■ **Stated task**
Rewrite the items from the start through the line containing "Looking at the screenshot, I should coord(1052,626).", replacing "Expand" with "Open" and leaving everything else unchanged.
— Start of Input rows —
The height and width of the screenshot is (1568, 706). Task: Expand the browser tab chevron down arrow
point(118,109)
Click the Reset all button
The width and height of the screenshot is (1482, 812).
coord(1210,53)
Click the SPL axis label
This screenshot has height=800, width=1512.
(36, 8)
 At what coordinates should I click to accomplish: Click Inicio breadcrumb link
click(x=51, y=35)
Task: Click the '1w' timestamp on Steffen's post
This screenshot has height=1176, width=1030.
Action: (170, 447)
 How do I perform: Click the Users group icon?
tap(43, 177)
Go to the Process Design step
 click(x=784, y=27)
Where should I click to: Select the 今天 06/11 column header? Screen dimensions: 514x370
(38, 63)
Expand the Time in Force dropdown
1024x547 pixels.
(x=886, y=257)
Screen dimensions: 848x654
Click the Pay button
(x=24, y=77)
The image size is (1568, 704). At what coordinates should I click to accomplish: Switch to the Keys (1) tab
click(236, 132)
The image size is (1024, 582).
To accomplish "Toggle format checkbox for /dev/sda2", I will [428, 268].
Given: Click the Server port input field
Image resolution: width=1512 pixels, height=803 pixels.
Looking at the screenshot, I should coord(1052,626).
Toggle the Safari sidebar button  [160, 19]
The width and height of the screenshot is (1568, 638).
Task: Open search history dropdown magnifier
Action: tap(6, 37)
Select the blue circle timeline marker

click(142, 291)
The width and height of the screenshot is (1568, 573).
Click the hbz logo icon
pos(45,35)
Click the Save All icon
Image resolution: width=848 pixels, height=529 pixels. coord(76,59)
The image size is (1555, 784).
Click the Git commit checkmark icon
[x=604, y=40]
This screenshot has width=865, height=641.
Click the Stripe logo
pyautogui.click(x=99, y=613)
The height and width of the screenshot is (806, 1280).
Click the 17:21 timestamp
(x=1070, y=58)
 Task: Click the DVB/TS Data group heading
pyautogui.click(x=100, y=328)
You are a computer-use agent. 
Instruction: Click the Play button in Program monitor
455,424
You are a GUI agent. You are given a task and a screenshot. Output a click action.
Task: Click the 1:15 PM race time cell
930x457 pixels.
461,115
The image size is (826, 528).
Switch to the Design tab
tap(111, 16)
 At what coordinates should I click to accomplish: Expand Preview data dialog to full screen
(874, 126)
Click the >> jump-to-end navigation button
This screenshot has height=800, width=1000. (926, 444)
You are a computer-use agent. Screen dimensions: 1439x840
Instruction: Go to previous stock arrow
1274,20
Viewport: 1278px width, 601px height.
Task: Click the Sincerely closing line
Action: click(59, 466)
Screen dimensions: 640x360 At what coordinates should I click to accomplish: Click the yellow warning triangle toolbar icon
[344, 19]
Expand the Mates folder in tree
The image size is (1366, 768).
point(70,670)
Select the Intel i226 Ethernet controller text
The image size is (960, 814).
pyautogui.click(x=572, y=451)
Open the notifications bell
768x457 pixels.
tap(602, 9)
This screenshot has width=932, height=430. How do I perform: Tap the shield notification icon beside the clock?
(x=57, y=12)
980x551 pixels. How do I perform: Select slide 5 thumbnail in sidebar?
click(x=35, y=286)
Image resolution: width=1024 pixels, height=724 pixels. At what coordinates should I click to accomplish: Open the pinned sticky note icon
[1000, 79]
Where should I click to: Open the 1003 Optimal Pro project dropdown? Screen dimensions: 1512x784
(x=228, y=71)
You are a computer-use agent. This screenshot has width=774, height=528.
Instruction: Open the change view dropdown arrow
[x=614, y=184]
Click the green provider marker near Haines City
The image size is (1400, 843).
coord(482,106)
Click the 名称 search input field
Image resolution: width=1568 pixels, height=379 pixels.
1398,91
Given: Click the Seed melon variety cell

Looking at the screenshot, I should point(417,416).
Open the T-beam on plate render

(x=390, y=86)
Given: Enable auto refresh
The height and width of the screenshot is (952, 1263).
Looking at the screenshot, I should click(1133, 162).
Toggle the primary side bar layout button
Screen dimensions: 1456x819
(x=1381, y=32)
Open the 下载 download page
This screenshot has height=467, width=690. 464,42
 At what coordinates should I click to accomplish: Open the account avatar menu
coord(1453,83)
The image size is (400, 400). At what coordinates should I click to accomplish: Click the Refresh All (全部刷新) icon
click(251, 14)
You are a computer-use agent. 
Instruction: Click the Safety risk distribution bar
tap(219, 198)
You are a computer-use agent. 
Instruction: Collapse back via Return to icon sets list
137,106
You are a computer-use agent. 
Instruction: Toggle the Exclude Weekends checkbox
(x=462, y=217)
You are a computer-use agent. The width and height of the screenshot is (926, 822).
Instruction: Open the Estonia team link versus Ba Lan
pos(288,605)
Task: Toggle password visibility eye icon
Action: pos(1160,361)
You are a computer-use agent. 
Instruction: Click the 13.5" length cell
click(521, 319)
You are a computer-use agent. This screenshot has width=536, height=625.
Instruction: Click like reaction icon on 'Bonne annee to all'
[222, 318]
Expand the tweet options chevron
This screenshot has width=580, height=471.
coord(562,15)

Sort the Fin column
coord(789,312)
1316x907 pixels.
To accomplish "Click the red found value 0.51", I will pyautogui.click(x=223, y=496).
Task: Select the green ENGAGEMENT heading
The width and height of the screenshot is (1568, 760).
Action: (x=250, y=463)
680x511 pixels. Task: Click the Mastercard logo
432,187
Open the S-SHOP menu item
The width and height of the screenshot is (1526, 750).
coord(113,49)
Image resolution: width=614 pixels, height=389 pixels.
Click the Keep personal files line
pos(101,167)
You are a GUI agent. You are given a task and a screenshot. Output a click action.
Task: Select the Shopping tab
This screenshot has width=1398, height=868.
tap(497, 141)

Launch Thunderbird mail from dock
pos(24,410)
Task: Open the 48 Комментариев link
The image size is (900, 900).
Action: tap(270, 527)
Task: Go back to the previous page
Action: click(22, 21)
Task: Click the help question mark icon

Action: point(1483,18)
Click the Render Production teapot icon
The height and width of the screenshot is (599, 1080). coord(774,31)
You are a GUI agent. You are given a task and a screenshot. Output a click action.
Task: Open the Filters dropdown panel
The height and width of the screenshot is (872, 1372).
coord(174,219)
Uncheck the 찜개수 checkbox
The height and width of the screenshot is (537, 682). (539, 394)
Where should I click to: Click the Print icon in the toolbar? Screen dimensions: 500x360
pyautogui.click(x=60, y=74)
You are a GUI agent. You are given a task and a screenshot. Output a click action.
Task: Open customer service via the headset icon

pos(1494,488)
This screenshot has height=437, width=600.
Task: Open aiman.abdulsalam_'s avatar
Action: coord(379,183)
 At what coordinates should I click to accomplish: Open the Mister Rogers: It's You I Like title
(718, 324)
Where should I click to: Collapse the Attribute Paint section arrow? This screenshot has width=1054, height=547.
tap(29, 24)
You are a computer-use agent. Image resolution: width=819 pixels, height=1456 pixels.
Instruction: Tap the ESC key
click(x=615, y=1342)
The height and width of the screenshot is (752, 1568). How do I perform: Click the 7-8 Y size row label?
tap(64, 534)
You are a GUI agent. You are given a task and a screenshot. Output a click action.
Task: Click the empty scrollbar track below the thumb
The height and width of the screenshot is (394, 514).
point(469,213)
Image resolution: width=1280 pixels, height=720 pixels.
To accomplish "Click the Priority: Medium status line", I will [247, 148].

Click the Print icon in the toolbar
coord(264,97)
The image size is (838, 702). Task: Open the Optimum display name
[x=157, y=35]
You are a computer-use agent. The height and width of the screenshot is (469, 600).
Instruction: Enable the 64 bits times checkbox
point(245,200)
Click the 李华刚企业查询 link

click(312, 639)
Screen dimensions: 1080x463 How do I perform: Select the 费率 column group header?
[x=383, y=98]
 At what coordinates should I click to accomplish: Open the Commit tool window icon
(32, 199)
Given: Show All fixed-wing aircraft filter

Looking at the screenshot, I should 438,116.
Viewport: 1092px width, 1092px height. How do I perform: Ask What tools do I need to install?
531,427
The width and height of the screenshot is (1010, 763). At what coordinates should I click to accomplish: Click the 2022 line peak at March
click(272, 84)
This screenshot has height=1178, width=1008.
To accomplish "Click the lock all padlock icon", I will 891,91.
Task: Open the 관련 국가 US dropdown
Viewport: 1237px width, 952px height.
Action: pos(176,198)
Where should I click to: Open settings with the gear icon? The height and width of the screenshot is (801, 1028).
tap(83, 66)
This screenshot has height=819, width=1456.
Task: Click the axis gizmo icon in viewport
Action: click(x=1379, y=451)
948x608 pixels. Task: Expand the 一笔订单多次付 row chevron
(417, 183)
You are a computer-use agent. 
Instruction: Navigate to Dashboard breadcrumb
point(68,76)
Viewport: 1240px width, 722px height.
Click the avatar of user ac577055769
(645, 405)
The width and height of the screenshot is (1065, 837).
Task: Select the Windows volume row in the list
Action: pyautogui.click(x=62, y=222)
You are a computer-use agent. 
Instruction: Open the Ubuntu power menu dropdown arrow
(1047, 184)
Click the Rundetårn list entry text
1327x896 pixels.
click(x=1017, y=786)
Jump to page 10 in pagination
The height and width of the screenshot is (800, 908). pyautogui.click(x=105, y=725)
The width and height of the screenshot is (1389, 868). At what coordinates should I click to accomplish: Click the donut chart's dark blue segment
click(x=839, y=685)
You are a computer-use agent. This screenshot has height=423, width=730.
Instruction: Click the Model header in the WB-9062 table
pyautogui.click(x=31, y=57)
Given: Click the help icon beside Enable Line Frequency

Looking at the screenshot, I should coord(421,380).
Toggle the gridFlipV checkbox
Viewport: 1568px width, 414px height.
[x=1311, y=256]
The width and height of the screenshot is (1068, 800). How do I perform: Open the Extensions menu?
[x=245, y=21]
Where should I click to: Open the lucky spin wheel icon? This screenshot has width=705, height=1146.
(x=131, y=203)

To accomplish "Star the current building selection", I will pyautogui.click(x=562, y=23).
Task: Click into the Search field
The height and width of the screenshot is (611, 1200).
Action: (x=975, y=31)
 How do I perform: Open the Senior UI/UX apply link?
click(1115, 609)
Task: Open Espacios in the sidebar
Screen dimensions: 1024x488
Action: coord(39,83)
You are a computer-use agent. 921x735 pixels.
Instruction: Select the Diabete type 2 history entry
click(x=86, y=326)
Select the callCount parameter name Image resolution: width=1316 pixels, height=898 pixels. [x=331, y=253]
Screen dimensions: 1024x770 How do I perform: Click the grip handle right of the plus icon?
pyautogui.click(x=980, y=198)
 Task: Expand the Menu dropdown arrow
— End of Input rows —
■ **Written answer**
The height and width of the screenshot is (1568, 706). Task: Open the browser tab chevron down arrow
point(118,109)
Click the Reset all button
The width and height of the screenshot is (1482, 812).
coord(1210,53)
Click the SPL axis label
This screenshot has height=800, width=1512.
(36, 8)
 At what coordinates should I click to accomplish: Click Inicio breadcrumb link
click(x=51, y=35)
Task: Click the '1w' timestamp on Steffen's post
This screenshot has height=1176, width=1030.
Action: (170, 447)
 How do I perform: Click the Users group icon?
tap(43, 177)
Go to the Process Design step
 click(x=784, y=27)
Where should I click to: Select the 今天 06/11 column header? Screen dimensions: 514x370
(38, 63)
Open the Time in Force dropdown
1024x547 pixels.
(x=886, y=257)
Screen dimensions: 848x654
Click the Pay button
(x=24, y=77)
The image size is (1568, 704). At what coordinates should I click to accomplish: Switch to the Keys (1) tab
click(236, 132)
The image size is (1024, 582).
To accomplish "Toggle format checkbox for /dev/sda2", I will [428, 268].
Given: Click the Server port input field
Image resolution: width=1512 pixels, height=803 pixels.
Looking at the screenshot, I should coord(1052,626).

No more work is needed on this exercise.